**EJERCICIOS PROPUESTOS**
**1.** Reescribe el fragmento del texto sobre Berith que comienza con las palabras que contienen "Origen y Leyenda: El" y termina con "rabínicos y patrísticos.", cambiando "Siquem" por "Shejem".
**2.** Resume en forma de lista el párrafo del texto sobre Berith que empieza con "Origen y Leyenda: El Señor de la Alianza", conservando sus datos principales.

**TEXTO DEL DOCUMENTO**
Berith

Demonios y espíritus malignos

Berith

BERITH:

El Legado de Berith: El Rey del Pacto y la Transmutación Dorada

Origen y Leyenda: El Señor de la Alianza en Baal-Berith El origen de Berith es insondable, trágico y profundamente documentado en las escrituras más antiguas de Canaán. Antes de ser demonizado por la teocracia hebrea, era venerado en la ciudad fenicia de Siquem bajo el nombre de Baal-Berith o El-Berith, que se traduce literalmente como "El Señor del Pacto" o "El Dios de la Alianza". Era una deidad suprema de la justicia, el comercio, los juramentos sagrados y la cohesión comunitaria. Los antiguos cananeos acudían a su templo para sellar tratados de paz, alianzas comerciales e intercambios solemnes que no podían romperse sin incurrir en la ira divina. Sin embargo, con la consolidación del monoteísmo bíblico, Baal-Berith fue desacreditado, transformando al protector de los contratos éticos en el gran engañador y el archidemonio de la mentira en los textos rabínicos y patrísticos.

**EXTRACTOS DE DATOS**
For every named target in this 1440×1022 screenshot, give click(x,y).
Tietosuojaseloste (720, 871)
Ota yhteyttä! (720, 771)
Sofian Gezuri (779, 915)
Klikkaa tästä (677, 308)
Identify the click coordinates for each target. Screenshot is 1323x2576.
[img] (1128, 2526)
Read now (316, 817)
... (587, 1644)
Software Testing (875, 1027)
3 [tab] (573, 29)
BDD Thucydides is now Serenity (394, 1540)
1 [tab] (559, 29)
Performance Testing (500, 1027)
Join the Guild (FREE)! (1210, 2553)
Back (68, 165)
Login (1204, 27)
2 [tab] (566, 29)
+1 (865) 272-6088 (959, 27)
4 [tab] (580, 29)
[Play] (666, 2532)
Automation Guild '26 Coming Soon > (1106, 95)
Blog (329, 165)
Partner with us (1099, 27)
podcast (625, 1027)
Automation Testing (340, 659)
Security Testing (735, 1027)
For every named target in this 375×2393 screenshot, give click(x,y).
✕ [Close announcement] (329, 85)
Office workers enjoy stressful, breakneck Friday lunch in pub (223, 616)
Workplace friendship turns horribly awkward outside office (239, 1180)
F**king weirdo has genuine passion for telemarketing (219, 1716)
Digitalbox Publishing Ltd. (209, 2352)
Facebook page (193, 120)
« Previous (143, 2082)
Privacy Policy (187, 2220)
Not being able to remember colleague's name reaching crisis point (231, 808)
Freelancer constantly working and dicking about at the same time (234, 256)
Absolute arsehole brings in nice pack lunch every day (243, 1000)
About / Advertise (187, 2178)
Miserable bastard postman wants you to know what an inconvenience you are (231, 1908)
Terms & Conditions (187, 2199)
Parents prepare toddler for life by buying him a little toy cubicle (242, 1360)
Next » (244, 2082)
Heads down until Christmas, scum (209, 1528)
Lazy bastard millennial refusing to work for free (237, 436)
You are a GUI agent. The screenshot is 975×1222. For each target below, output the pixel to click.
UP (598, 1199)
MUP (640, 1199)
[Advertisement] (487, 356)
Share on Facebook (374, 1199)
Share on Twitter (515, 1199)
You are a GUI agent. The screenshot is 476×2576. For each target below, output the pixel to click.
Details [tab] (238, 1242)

**RESPUESTAS POR TAREA**
**1.**
Origen y Leyenda: El Señor de la Alianza en Baal-Berith El origen de Berith es insondable, trágico y profundamente documentado en las escrituras más antiguas de Canaán. Antes de ser demonizado por la teocracia hebrea, era venerado en la ciudad fenicia de Shejem bajo el nombre de Baal-Berith o El-Berith, que se traduce literalmente como "El Señor del Pacto" o "El Dios de la Alianza". Era una deidad suprema de la justicia, el comercio, los juramentos sagrados y la cohesión comunitaria. Los antiguos cananeos acudían a su templo para sellar tratados de paz, alianzas comerciales e intercambios solemnes que no podían romperse sin incurrir en la ira divina. Sin embargo, con la consolidación del monoteísmo bíblico, Baal-Berith fue desacreditado, transformando al protector de los contratos éticos en el gran engañador y el archidemonio de la mentira en los textos rabínicos y patrísticos.

**2.**
- El origen de Berith es insondable y trágico, y está documentado en las escrituras más antiguas de Canaán.
- Antes de que la teocracia hebrea lo demonizara, se le veneraba en la ciudad fenicia de Siquem como Baal-Berith o El-Berith, es decir, "El Señor del Pacto" o "El Dios de la Alianza".
- Era una deidad suprema de la justicia, el comercio, los juramentos sagrados y la cohesión comunitaria.
- Los cananeos acudían a su templo para sellar tratados de paz, alianzas comerciales e intercambios solemnes que no podían romperse sin incurrir en la ira divina.
- Con la consolidación del monoteísmo bíblico, Baal-Berith fue desacreditado. En los textos rabínicos y patrísticos pasó a ser el gran engañador y el archidemonio de la mentira.